I am looking to cross validate my GBM and Decision Trees models to compare them. I am helping a family member with a school science project, and I don't know of a library to help me cross validate the models I mentioned. At the moment the code I use for both models are:
GBM:
library(gbm, quietly=TRUE)
library(gbm)
library(caret)
set.seed(123)
# Get the time to train the GBM model
system.time(
model_gbm <- gbm(as.integer(Class) -1 ~ .
, distribution = "bernoulli"
, data = rbind(datos.entreno,datos.test)
, n.trees = 500
, interaction.depth = 3
, n.minobsinnode = 100
, shrinkage = 0.01
, bag.fraction = 0.5
, train.fraction = nrow(datos.entreno) / (nrow(datos.entreno) + nrow(datos.test))
)
)
gbm.iter = gbm.perf(model_gbm, method = "test")
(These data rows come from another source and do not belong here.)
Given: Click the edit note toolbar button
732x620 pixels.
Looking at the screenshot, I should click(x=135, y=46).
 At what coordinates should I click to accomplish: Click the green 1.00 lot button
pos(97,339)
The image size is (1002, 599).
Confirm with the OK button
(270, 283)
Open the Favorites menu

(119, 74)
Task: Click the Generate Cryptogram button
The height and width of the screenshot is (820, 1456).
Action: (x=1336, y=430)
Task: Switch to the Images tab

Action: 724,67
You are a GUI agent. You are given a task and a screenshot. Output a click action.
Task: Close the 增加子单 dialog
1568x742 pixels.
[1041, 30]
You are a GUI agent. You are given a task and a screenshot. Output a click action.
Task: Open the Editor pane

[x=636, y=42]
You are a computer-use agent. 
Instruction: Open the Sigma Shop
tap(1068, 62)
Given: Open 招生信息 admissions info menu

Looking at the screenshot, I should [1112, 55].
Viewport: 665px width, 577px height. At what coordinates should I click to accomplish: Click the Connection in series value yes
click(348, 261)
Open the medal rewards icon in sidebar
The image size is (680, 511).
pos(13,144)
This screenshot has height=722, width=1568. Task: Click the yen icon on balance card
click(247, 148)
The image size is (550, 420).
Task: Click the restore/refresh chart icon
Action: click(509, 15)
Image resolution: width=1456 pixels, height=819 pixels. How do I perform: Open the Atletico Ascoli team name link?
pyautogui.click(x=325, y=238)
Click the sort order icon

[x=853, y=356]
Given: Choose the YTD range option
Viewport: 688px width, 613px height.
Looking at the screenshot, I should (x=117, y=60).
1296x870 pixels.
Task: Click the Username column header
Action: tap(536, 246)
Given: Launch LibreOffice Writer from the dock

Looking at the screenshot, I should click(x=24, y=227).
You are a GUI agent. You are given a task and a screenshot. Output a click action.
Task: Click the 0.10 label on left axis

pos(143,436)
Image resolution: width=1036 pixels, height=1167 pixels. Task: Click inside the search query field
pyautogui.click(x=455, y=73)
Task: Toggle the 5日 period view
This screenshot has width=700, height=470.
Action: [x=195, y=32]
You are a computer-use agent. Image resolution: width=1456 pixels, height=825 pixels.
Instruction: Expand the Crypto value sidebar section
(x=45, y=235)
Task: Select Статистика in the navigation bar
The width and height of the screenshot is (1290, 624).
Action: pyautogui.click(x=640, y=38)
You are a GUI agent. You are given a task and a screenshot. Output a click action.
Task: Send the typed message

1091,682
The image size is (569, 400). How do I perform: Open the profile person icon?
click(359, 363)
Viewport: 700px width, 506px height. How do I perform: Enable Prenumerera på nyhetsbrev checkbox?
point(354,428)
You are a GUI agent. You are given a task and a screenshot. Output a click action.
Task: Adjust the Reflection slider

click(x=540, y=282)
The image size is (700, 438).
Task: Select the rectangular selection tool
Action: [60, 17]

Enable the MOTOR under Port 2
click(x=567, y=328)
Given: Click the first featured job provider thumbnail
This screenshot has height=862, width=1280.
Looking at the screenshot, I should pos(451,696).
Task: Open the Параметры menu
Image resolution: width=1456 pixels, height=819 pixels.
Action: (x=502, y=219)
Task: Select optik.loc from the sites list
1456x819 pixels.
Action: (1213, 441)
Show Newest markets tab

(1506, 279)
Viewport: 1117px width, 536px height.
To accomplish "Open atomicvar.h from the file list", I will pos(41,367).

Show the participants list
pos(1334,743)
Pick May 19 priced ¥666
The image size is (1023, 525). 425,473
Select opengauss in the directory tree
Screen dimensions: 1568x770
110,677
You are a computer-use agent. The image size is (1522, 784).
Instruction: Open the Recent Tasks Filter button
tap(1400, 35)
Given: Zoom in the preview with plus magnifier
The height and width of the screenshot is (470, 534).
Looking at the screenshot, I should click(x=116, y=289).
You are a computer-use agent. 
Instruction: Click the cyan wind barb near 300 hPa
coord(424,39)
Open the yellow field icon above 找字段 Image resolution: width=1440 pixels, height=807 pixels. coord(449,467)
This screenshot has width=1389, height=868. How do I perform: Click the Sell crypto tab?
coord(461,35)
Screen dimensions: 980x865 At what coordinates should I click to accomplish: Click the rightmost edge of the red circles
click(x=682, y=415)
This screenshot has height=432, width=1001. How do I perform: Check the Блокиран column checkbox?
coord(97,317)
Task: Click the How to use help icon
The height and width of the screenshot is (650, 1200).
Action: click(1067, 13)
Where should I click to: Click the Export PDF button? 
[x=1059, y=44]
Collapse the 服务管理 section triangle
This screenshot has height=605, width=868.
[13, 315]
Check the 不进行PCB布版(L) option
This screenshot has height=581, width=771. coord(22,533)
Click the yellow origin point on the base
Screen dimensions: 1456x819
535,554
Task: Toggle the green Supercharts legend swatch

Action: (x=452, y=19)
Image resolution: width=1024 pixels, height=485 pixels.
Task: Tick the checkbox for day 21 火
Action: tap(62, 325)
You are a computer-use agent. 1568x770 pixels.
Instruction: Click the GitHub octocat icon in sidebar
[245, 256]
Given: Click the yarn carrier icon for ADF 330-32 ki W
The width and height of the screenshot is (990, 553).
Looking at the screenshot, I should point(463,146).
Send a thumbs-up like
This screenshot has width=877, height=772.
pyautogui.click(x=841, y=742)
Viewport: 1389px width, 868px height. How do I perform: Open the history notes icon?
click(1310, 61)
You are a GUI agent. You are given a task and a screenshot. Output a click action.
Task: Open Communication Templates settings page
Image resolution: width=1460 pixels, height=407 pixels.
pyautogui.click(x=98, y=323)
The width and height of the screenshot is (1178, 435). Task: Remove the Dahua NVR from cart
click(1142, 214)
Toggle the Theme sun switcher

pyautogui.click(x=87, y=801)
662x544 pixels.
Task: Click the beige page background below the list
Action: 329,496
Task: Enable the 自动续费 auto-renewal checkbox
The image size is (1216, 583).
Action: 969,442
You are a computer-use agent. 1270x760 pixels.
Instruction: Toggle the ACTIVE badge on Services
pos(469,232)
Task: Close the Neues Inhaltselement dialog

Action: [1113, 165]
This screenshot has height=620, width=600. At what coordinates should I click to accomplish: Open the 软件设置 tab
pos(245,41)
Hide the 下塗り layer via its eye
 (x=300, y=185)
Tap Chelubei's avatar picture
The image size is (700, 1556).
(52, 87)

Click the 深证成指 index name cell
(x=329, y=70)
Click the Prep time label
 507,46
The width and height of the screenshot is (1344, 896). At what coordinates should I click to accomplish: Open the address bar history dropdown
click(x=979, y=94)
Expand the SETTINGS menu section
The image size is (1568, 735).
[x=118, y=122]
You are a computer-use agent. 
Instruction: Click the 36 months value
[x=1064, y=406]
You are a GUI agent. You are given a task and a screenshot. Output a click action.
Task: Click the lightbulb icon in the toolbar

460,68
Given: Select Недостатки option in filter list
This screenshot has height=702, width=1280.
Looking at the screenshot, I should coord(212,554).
predicted_probs.GBM.train <- predict(model_gbm, newdata = datos.entreno, n.trees = gbm.iter, type = "response")
predicted_probs.GBM.test <- predict(model_gbm, newdata = datos.test, n.trees = gbm.iter, type = "response")
# Convertir las probabilidades en predicciones de clase (0 o 1)
predicted_class.GBM.train <- ifelse(predicted_probs.GBM.train >= 0.5, 1, 0)
predicted_class.GBM.test <- ifelse(predicted_probs.GBM.test >= 0.5, 1, 0)
Decision Trees:
library(rpart)
library(rpart.plot)
decisionTree_model <- rpart(Class ~ . , datos.test, method = 'class')
predicted_val <- predict(decisionTree_model, datos.test, type = 'class')
probability <- predict(decisionTree_model, datos.test, type = 'prob')
rpart.plot(decisionTree_model)
PD1:Sorry for my English if it is not very well understood. PD2:I don't know if LogLoss and AUC are the final indicators of VC.
I tried to use code from some personal forums to make CVs in the GBM and Decision Trees models, but I did not get any results. In short what I want to do is to make CV of 5 and 10 folds and get LogLoss and AUC.
If possible, please correct my code. I am not very familiar with Rstudio and R. And what other incators can I calculate to compare both models and say which one is better.